Copy these lines word for word, beginning with the line that contains "Toggle the Overdue filter chip" and ending with the line that contains "click(x=92, y=41)", both included.

━━ DATA RECORDS

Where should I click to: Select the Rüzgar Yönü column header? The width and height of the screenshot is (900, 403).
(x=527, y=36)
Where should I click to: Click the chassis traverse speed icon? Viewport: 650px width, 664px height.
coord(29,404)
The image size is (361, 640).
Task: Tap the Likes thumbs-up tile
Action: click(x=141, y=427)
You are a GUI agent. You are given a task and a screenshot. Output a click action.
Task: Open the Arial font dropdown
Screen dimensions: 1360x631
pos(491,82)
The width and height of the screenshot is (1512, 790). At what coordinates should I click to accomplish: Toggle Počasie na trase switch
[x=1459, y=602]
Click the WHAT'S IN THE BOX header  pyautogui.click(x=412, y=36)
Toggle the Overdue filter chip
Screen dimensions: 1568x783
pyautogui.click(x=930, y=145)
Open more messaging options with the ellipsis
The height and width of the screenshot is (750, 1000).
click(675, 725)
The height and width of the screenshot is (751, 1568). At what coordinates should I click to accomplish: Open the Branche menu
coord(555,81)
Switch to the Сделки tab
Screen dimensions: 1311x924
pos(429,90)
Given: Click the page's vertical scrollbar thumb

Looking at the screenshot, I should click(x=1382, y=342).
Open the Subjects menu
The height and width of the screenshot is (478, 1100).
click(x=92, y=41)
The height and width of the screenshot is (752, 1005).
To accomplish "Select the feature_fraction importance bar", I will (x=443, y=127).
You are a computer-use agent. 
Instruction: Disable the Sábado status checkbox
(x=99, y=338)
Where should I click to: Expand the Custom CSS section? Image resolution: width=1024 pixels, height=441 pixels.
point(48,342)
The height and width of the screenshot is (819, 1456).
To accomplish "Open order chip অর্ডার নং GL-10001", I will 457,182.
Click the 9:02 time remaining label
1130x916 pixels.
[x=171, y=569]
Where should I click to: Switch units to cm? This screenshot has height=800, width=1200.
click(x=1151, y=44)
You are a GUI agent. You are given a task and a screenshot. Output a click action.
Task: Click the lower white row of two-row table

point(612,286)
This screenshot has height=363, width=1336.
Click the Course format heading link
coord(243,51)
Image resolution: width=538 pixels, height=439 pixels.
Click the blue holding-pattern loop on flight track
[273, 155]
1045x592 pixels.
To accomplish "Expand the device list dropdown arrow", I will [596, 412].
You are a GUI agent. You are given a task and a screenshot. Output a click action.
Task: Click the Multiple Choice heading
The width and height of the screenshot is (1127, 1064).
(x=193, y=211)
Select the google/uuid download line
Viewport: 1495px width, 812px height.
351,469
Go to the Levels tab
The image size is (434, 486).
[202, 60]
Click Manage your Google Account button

━━━━

THE SOLUTION
Toggle the Overdue filter chip
Screen dimensions: 1568x783
pyautogui.click(x=930, y=145)
Open more messaging options with the ellipsis
The height and width of the screenshot is (750, 1000).
click(675, 725)
The height and width of the screenshot is (751, 1568). At what coordinates should I click to accomplish: Open the Branche menu
coord(555,81)
Switch to the Сделки tab
Screen dimensions: 1311x924
pos(429,90)
Given: Click the page's vertical scrollbar thumb

Looking at the screenshot, I should click(x=1382, y=342).
Open the Subjects menu
The height and width of the screenshot is (478, 1100).
click(x=92, y=41)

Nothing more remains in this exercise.